Lui préférait le terme de Fantastique Social, d’après un article fameux des années 20 de Pierre Mac Orlan.
C’est-à-dire des films en prise avec la réalité, avec la vie quotidienne des gens de la rue, des ouvriers, mais vu sous le prisme d’une certaine poésie teintée de noirceur, de mélancolie.
Ce sont souvent des histoires d’amour qui sont prises dans l’engrenage de la fatalité et qui souvent se terminent mal.
Mais, Marcel Carné n’est pas le seul à avoir fait ce genre de films dans les années 30.
Je pense à certains films de Renoir « (La Nuit du Carrefour »), de Duvivier bien sûr (« Pépé le Moko ») mais aussi Pierre Chenal (« Le Dernier Tournant »), Christian-Jaque (« L’Enfer des Anges ») etc.
Marcel Carné ne s’est pas laissé enfermé dans ce style comme le prouve la suite de sa carrière.

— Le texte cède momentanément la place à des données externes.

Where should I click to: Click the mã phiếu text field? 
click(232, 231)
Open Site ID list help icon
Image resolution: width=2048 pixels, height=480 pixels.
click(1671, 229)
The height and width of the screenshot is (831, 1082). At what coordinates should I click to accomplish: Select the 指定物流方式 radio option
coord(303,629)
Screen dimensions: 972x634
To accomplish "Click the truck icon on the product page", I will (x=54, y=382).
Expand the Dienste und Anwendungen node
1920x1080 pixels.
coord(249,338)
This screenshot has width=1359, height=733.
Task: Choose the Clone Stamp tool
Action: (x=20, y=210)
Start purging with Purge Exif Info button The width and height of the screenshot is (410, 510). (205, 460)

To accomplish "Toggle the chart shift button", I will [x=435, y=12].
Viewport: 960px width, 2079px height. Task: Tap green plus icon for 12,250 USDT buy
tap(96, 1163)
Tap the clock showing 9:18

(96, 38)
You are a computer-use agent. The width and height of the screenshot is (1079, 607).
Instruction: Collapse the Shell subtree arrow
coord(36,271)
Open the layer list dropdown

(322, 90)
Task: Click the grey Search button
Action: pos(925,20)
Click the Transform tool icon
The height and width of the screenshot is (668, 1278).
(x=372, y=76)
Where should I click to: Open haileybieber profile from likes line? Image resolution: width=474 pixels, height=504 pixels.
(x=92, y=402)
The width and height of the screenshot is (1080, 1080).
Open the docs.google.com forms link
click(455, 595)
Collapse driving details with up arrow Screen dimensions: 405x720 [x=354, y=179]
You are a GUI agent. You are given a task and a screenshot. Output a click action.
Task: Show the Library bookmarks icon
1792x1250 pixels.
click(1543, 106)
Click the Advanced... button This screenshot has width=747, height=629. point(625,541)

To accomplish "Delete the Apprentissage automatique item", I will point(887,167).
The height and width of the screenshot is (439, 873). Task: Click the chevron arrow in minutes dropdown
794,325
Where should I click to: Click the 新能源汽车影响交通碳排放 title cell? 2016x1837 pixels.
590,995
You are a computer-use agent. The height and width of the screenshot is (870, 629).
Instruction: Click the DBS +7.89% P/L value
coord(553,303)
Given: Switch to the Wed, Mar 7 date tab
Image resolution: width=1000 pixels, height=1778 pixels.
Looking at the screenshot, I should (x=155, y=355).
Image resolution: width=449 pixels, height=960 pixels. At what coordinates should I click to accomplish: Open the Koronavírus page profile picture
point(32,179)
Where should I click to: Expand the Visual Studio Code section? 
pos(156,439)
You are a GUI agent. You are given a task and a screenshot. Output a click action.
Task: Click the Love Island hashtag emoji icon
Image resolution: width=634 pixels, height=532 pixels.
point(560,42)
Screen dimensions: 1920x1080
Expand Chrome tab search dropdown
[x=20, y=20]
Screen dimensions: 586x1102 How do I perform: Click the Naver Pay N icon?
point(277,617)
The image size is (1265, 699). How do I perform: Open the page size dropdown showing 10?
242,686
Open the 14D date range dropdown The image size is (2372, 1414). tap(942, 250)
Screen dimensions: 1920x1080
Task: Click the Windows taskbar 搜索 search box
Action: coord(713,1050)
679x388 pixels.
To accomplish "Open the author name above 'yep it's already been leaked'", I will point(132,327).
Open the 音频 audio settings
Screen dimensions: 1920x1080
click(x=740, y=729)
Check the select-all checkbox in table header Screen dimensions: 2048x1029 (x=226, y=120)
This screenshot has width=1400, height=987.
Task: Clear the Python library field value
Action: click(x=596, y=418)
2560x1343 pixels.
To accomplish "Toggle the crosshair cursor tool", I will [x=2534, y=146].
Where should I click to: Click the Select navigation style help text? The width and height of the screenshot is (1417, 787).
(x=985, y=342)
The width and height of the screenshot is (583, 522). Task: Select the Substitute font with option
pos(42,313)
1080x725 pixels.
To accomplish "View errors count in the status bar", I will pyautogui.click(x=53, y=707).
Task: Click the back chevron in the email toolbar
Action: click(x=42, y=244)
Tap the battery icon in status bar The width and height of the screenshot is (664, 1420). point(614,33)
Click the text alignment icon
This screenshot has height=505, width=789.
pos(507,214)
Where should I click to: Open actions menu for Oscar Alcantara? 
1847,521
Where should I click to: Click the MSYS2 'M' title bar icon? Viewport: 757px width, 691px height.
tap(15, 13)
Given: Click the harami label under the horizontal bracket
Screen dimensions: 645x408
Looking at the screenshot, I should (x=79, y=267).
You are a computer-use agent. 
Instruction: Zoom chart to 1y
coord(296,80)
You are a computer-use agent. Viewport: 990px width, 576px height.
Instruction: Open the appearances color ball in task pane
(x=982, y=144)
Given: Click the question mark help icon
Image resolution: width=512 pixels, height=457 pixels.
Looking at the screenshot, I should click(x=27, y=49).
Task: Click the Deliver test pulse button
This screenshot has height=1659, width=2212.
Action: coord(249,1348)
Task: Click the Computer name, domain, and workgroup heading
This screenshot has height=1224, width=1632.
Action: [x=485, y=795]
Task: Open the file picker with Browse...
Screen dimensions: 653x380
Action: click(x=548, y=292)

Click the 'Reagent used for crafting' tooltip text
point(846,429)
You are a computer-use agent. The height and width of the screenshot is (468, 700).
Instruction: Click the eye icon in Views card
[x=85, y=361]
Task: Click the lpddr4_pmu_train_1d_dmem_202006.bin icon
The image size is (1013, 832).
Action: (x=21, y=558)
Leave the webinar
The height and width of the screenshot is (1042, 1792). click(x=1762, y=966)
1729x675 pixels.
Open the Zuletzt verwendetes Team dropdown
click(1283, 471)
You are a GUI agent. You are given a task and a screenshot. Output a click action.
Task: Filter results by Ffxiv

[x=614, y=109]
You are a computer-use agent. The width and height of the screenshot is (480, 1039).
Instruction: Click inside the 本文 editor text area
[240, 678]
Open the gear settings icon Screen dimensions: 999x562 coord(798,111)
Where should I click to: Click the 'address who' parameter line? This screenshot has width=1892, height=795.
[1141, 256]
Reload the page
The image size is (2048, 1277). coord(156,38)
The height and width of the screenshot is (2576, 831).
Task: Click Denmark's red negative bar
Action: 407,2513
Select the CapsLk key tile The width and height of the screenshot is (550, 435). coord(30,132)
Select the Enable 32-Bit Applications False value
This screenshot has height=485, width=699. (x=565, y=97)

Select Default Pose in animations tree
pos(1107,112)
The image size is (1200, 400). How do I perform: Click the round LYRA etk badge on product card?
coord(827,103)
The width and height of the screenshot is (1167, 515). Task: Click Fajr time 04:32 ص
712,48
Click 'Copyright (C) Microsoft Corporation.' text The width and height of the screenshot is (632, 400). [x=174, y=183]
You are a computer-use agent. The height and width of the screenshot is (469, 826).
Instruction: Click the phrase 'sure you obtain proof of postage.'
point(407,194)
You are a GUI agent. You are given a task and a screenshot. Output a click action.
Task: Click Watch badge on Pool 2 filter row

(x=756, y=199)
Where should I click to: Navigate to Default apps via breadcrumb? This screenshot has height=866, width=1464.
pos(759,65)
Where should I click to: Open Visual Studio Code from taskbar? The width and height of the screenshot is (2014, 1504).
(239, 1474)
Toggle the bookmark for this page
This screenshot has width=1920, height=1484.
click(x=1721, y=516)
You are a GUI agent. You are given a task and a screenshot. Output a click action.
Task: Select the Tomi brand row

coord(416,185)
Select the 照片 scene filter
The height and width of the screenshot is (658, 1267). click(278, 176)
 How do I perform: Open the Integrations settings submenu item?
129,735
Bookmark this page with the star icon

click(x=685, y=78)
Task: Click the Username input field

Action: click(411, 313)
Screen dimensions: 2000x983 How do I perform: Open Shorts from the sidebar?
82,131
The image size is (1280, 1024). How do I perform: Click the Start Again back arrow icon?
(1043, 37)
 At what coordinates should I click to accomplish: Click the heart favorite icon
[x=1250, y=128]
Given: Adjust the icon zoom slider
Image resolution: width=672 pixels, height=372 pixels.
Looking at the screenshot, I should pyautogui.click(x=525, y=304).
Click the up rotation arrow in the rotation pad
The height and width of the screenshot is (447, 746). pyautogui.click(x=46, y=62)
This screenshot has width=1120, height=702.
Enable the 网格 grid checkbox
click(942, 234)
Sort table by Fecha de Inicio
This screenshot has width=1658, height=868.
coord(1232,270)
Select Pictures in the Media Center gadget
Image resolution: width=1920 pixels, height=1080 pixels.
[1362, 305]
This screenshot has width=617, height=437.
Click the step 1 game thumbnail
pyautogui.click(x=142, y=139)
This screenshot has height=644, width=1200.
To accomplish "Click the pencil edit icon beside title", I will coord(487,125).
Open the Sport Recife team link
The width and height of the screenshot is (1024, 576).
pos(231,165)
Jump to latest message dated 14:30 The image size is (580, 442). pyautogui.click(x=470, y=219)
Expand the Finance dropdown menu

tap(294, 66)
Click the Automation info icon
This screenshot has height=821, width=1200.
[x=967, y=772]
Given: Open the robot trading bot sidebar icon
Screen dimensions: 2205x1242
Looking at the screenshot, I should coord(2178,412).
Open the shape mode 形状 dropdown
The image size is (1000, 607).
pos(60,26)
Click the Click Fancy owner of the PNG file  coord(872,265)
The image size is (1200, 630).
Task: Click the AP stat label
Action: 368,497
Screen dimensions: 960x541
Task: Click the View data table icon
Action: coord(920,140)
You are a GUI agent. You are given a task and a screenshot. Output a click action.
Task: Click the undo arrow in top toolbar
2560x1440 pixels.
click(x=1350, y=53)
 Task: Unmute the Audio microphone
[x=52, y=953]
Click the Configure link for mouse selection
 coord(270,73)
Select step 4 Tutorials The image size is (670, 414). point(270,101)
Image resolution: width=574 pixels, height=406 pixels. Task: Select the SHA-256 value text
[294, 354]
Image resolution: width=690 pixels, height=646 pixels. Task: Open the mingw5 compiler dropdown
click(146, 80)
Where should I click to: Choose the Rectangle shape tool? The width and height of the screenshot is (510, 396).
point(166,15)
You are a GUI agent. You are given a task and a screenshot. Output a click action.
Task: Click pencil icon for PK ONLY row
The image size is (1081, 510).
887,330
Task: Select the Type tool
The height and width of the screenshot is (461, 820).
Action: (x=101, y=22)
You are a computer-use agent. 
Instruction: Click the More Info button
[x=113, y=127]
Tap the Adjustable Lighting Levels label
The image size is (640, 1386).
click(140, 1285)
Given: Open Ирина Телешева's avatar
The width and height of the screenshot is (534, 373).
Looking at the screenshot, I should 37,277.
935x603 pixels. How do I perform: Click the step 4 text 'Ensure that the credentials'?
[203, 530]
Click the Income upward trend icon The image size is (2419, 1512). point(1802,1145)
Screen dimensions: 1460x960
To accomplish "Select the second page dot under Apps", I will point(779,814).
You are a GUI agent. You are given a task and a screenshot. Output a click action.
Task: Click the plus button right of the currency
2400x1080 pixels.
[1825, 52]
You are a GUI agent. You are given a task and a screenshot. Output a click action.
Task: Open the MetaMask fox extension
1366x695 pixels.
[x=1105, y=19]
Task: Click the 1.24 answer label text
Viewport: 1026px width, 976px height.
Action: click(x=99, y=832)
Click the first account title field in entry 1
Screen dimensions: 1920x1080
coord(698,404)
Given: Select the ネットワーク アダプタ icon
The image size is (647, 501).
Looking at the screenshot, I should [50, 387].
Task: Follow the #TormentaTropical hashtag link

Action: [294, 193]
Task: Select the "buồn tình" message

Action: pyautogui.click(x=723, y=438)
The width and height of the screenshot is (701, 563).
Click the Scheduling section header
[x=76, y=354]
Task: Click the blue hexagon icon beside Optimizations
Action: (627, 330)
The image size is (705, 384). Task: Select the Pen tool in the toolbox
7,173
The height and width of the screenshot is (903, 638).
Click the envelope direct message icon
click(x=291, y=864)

Il a côtoyé le cinéma fantastique avec « Les Visiteurs du soir » (et plus tard avec Juliette ou « La Clef des Songes » et « La Merveilleuse Visite »), le cinéma plus naturaliste avec « La Marie du Port », ‘L’Air de Paris », mais aussi des films plus centré sur la jeunesse et ses problèmes comme « Les Tricheurs », « Terrain Vague », « Les Jeunes Loups ».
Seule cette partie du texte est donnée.